Sunsets and squalor

KABUL (AFP) – Thousands of prisoners were crammed into a squalid prison to the east of Kabul last month until the Taleban set them free as they closed in on the capital.

It was a strategy the hardline extremists used across the country during their lightning offensive – target prisons to liberate extremist inmates and boost their fighting ranks.

But in doing so, the Taleban also released tens of thousands of criminals back into society, among them murderers, rapists and thieves.

A tour of the notorious, now largely deserted Pul-e-Charkhi jail provides a fascinating glimpse into life behind bars for its 15,000 former inmates.

The cells of one wing are littered with clothes, shoes and other possessions of prisoners who slipped away when the Taleban opened the gates on August 14, just one day before they seized the capital.

The prison officers also fled – in many cases leaving their uniforms behind.

A member of the Taleban sits inside the Pul-e-Charkhi prison in Kabul. PHOTO: AFP

Now the facility, the country’s largest, is littered with rubbish, and the stench of rotting food and fetid latrines hangs heavy over the site.

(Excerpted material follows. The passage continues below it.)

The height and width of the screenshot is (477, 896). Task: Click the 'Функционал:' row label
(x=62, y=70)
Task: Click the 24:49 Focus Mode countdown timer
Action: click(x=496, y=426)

Taleban gunmen who now control the prison said the 11 blocks in the main wing each used to house 1,500 inmates – mostly common criminals, petty thieves and hardcore gangsters.

It remains to be seen if it will ever be as full again.

The Taleban have promised a milder form of rule this time, but in their first incarnation from 1996 to 2001 they practised summary justice, with punishment including executions for murderers and rapists, limb amputations for thieves, and stonings for adulterers.

Taleban prisoners were also among those detained at the Pul-e-Charkhi – as well as even more hardcore militants from the Islamic State (IS) group.

One cell visited by AFP bears the IS slogan painted in black on the wall, while the words “Islamic State” are etched into the plaster of a stairwell.

Construction of Afghanistan’s largest prison began in the 1970s, and in the decades since it has been criticised by human rights groups for its squalid and cramped conditions.

While wealthy inmates could bribe guards for private cells and toilets, most had to live on diets that barely met basic nutritional standards.

They faced freezing conditions in winter and sweltering heat in summer. Visitors were allowed at the authorities’ whim, while those who would not toe the line were subjected to floggings.

Riots, uprisings and breakouts were commonplace in Afghan prisons, frequently put down under a hail of bullets.

Some dormitories housed 15 to 20 prisoners in bunks, with shawls serving as curtains between each bed frame providing the only privacy.

Other cells held just three inmates, two on mattresses side by side on the floor and one perched precariously on a makeshift shelf.

Few had the luxury of a toilet.

Still, there were some homely touches. Wallpaper depicting tropical sunsets adorn the concrete walls of several units, others are covered in the tricolour flag of the previous government, and a few inmates even kept birds – imprisoned as they were, in cages.

A prayer room with dozens of mats neatly arranged in a row is noticeably the tidiest area of the block, while another section had been turned into a makeshift madrassa, or school for Islamic instruction.

Near the entrance to one block, the administrative office has been completely burned out – the last act of prisoner defiance before fleeing.

The caps, grey shirts, trousers, boots and helmets of former guards hang abandoned from when they left their posts when it became clear the Taleban would take Kabul.

Outside, cats and dogs roam the perimeter road around the vast circular complex, lined by a four-metre wall topped by razor wire and punctuated by watchtowers.

A visiting area is riddled with bullet holes, where a last stand took place before the guards took flight.

Mawlawi Abdulhaq Madani, a 33-year-old Taleban fighter now guarding the prison, is happy to see it empty.

It was, he said, “a place of horror”.